A code smell happens when a piece of software code looks like there might be something wrong with it, but you can't quite tell what. You use the smell to figure out where the bad code is hiding. Martin Fowler has devotes an entire chapter of Refactoring to code smells.
Here is an example, from a class that returns configuration information:
public string Read() { ... } public double ReadD() { ... } public int ReadN() { ... } public string ReadString() { ... }
What's wrong with this code? Several things:
This code came from an ancient, functional-procedural outlook in which the type of data returned actually matters. Object-oriented design cares more about what the data represents. In other words, this code is like multiple different filler tubes on your car, one for each grade of gasoline.

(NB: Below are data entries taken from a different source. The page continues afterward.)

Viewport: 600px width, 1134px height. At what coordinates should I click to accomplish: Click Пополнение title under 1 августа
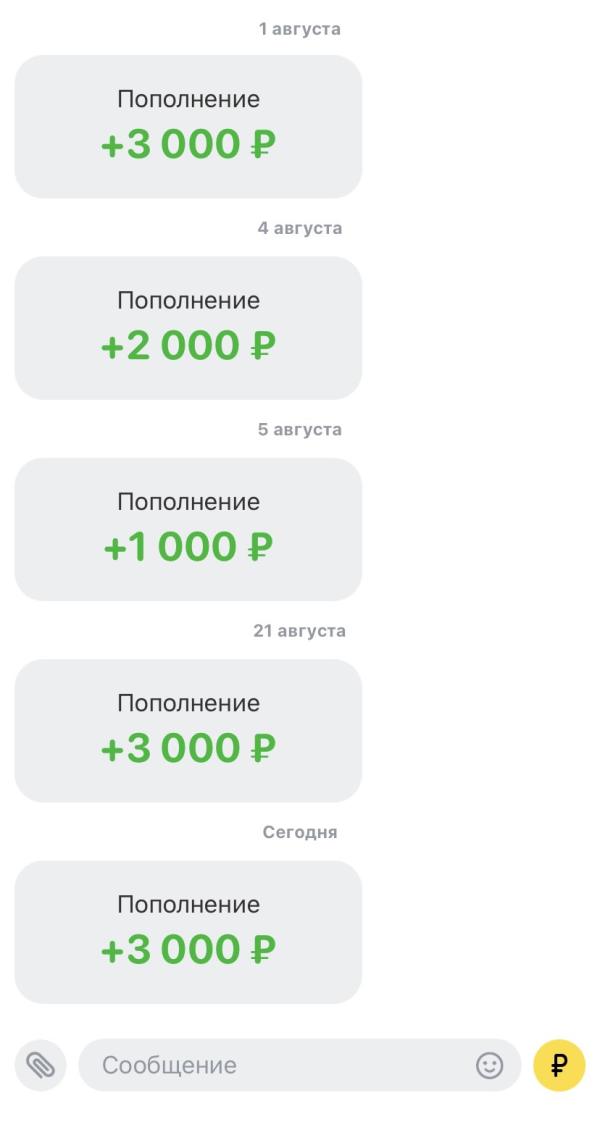click(x=188, y=99)
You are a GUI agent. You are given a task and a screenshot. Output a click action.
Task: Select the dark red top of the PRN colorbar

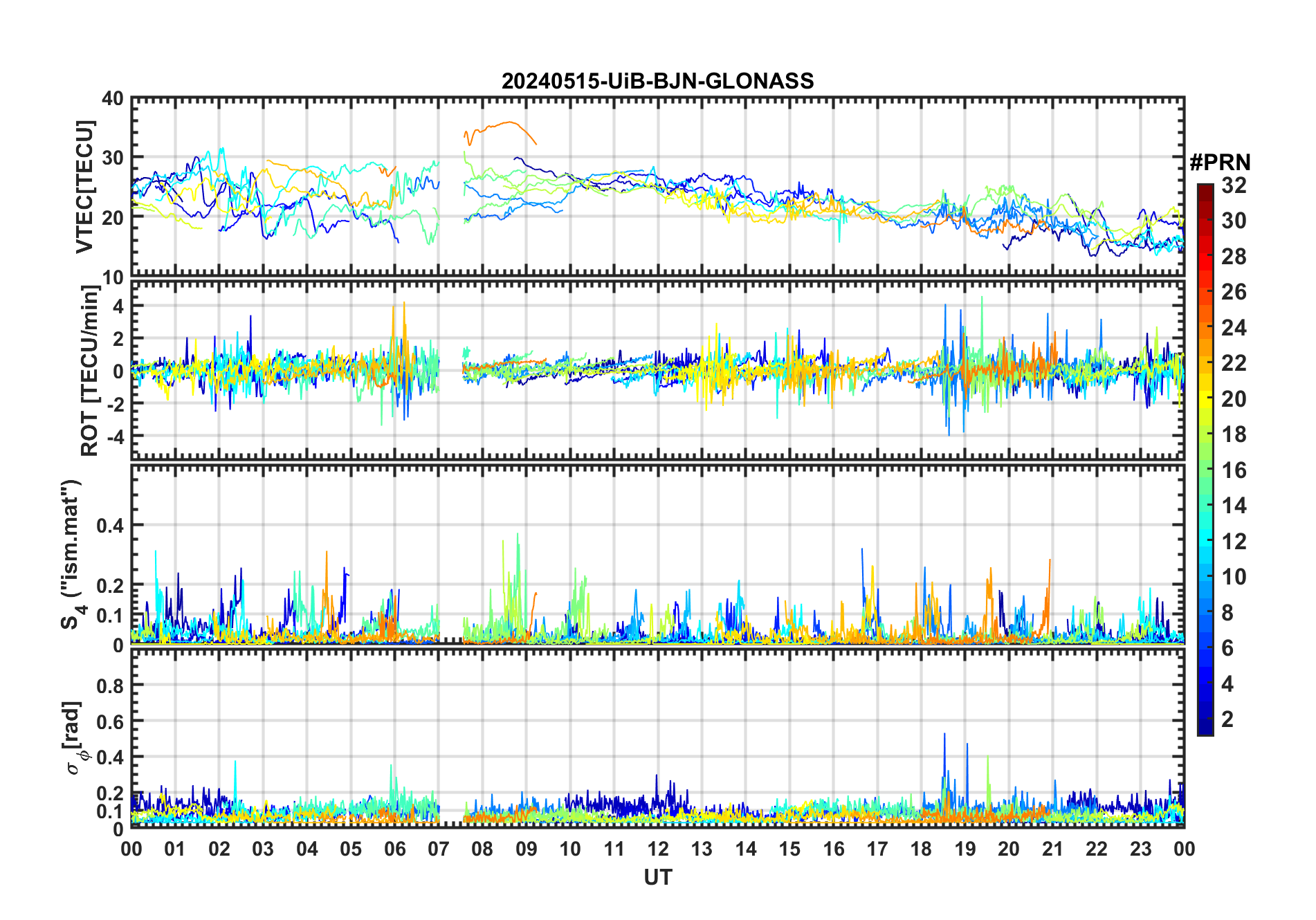tap(1205, 188)
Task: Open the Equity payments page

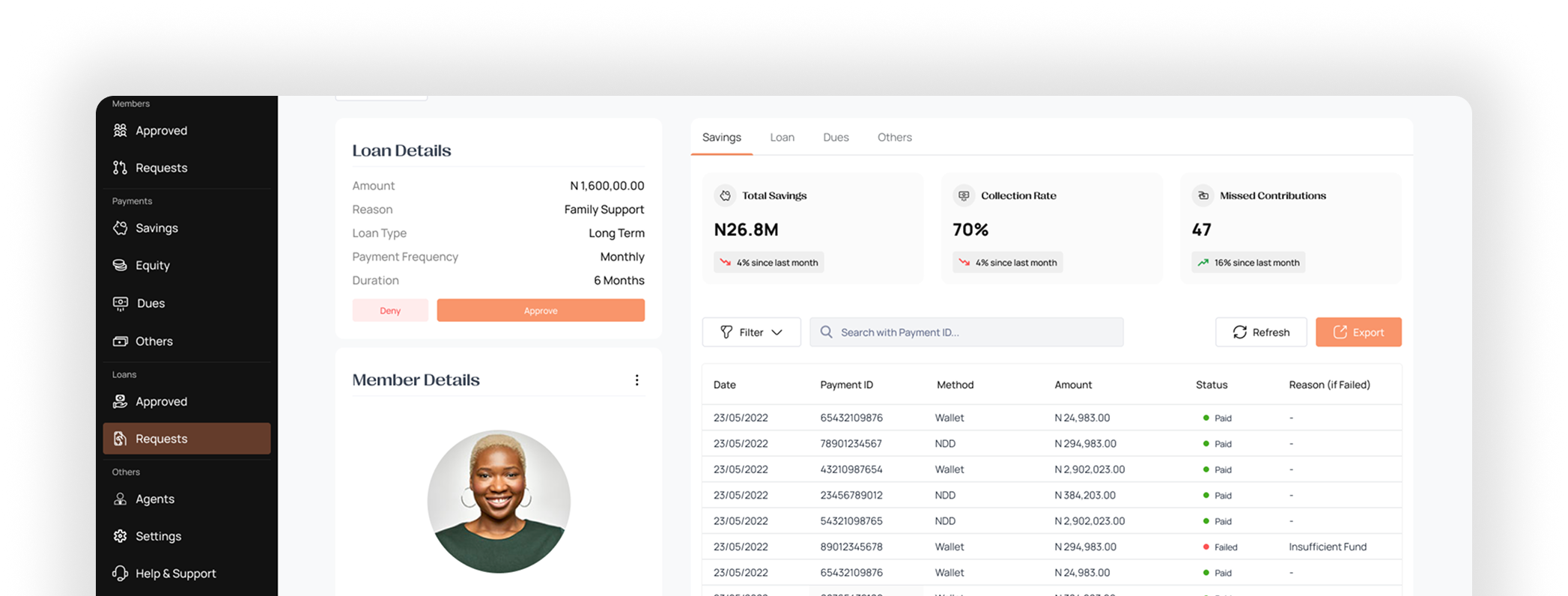Action: coord(152,266)
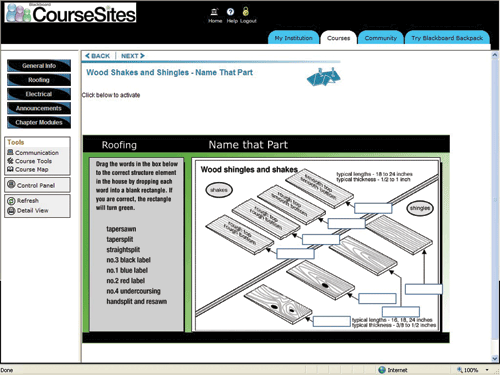500x375 pixels.
Task: Go BACK to previous page
Action: (x=97, y=56)

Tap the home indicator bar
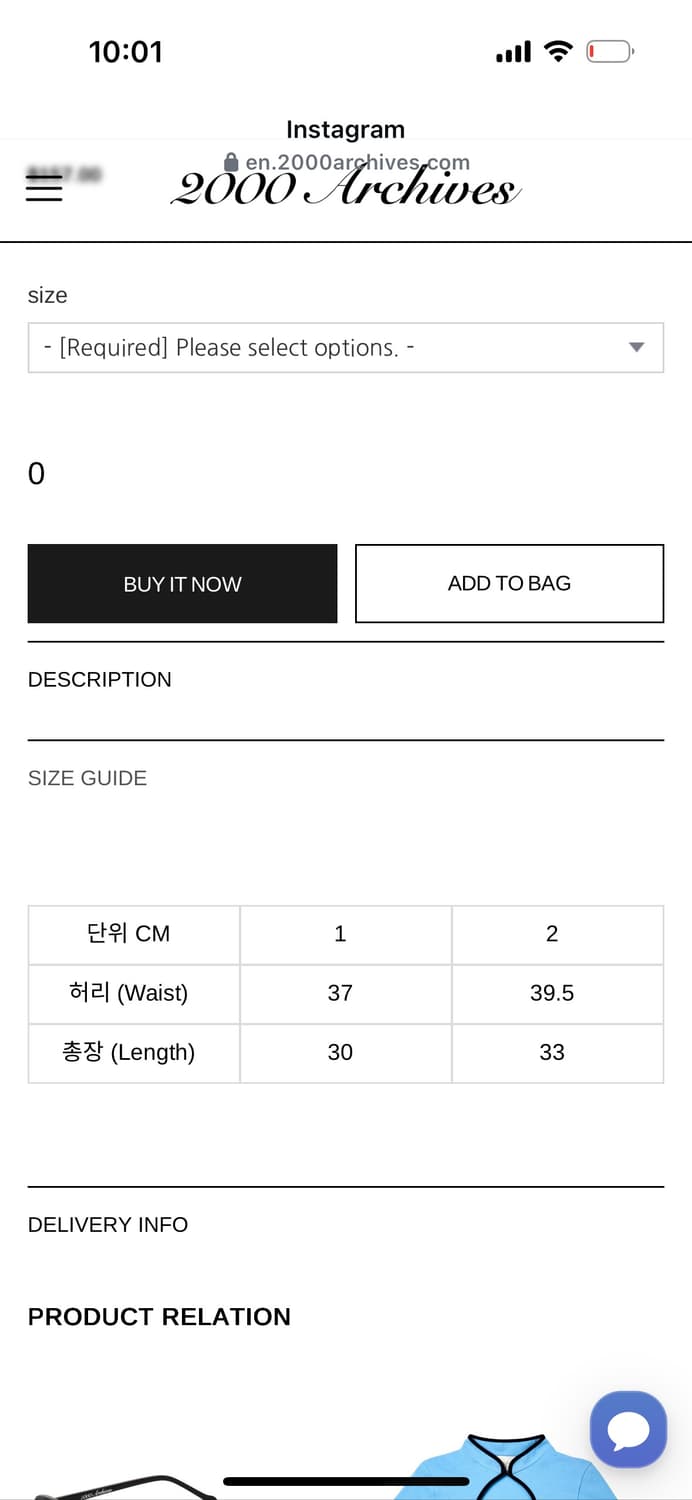[x=346, y=1481]
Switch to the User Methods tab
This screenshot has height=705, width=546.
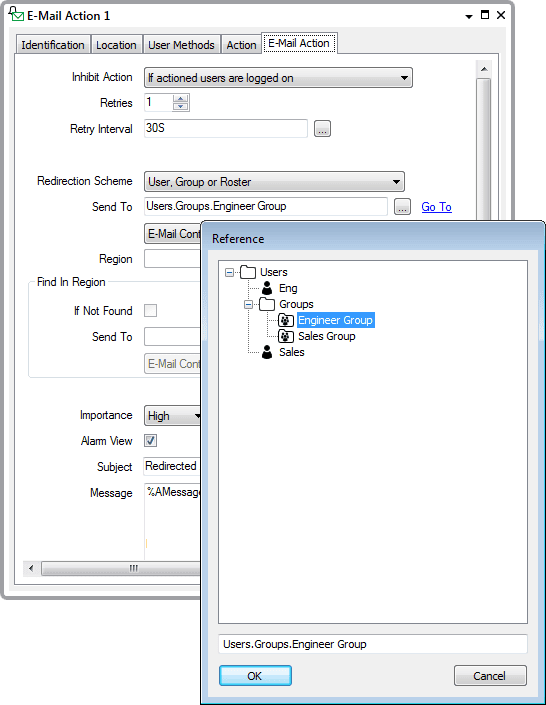(181, 45)
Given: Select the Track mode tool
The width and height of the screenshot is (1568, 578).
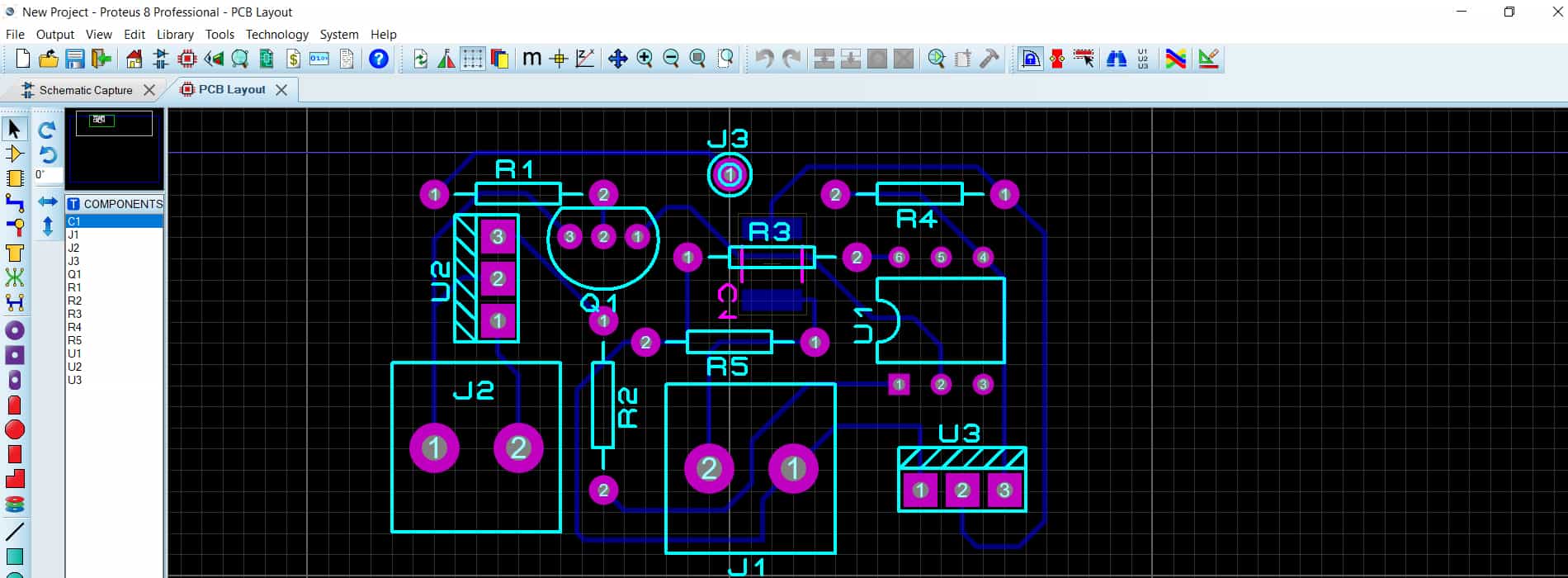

There's more. A little farther on, we find these methods:
public int ReadArray(string, ref String[]) { ... } public int ReadArray(string, ref int[]) { ... } public int ReadIntArray(string, ref ArrayList) { ... }
In all, there are 14 "Readtype" methods on this class, some that return the data sought, others that return a status indication and pass the data back through a by ref parameter.
And, of course, since this is in a fundamental class, none of these methods has fewer than 5 references to it in the application, and some (like ReadN) have 34, making refactoring unusually difficult. I'll post again when I figure out how I'm going to do that.